Google checks your page titles, headings, mobile speed, and trust signals (EEAT). Prove you're a real doctor at a real practice with original content.
Local SEO: the map pack and why it's everything.
When you search for a doctor, clinic, or local business of any kind, Google usually shows a map with three results pinned on it before the regular search results. That's called the map pack, and it's the single most valuable piece of screen real estate on the internet. If you want to rank for a search term, and when you search it there's a map pack, you should try as hard as possible to get into it.
Getting into the map pack depends mostly on three things: your Google Business Profile (is it complete, accurate, and active?), your reviews (how many, how recent, and what rating?), and proximity (how close you are to the person searching). Proximity isn't in your control, but you can work on the other two. And the good news is, most practices do it poorly, so a little bit goes a long way.
Most clinics set up their Google Business Profile once, half-fill it in, and never touch it again. You can do better with five simple things:
- 1.Fill in every field.
- 2.Add your services.
- 3.Upload real photos of your clinic.
- 4.Post updates occasionally.
- 5.Reply to reviews.
This alone can move you from invisible to the map pack in your suburb.
What you can do this afternoon.
You can get 80-90% of the way there by doing a few simple things:
- 1.Claim and complete your Google Business Profile.↳Go to business.google.com. Fill in every field: address, phone, hours, services, a proper description of your practice. Upload at least five real photos. This is free and takes about 30 minutes.
- 2.Add your credentials and trust signals to your site.↳Qualifications, research, registrations, anything that proves expertise. Clearly labelled, not buried in a paragraph.
- 3.Check your website on your phone.↳Open it, try to book an appointment, try to find your address and hours. If anything is hard to tap, slow to load, or confusing to navigate, it needs fixing. That's what your patients see, and what Google sees.
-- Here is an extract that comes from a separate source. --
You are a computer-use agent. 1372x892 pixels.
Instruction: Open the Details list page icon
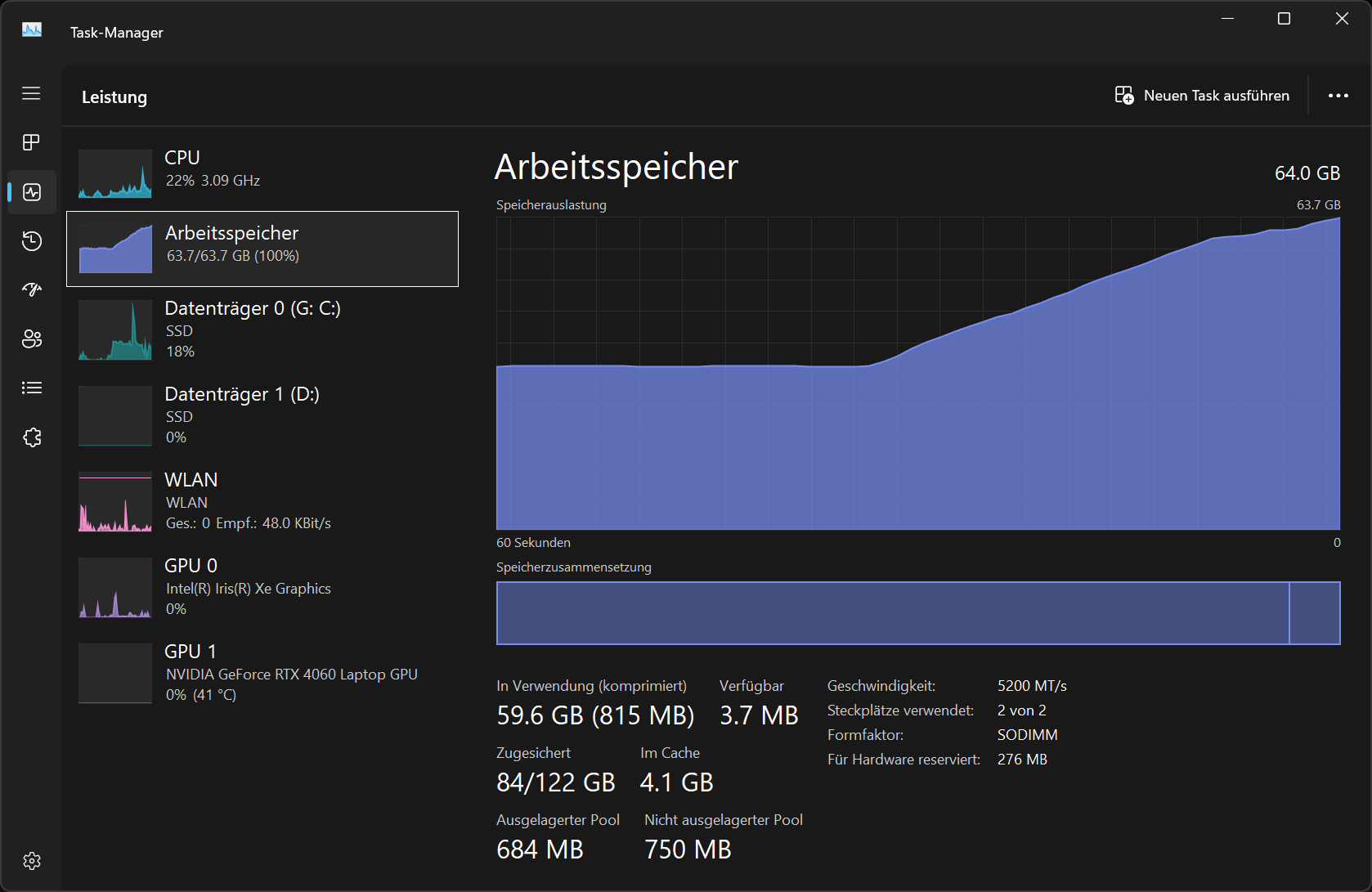click(32, 388)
- 4.Ask for backlinks from organisations you actually work with.↳Your hospital, specialist college, anywhere you lecture. One link from a trusted source in your field is worth more than dozens from unrelated sites.
- 5.Write real page titles.↳Not "Home" or "Services" or "Welcome." Something like "Dr Smith, Dermatologist, Subiaco" or "Bulk Billing GP, Joondalup." The single easiest SEO fix, a clear signpost to Google's crawlers, and it costs nothing.
- 6.Set up Google Search Console.↳It's free, takes ten minutes, and tells you exactly what people search when they find your site. Knowing what patients type into Google is worth more than any SEO audit you could pay for.
Start publishing educational content for your patients.
Start a blog. Publish ten to twenty articles about conditions you treat, procedures you offer, or questions patients ask you every week. Each one is a signal that you know what you're talking about, and articles that link to each other are often rewarded by search engines. This isn't an afternoon job though. It's a 6 to 12 month commitment, but it's a great investment in your site's long-term visibility.
Claim your Google Business Profile, check your site on your phone, write real page titles, and set up Search Console. All free, all doable today. Long-term: publish 10 to 20 educational articles that link to each other.
The short version.
SEO is not complicated. It's making sure Google can understand what you do, where you are, and that you're worth recommending. Claim your Google Business Profile, make your site fast on a phone, write page titles that say what's on the page, and keep your information consistent everywhere it appears online. Do those four things and you're ahead of most clinics in Perth.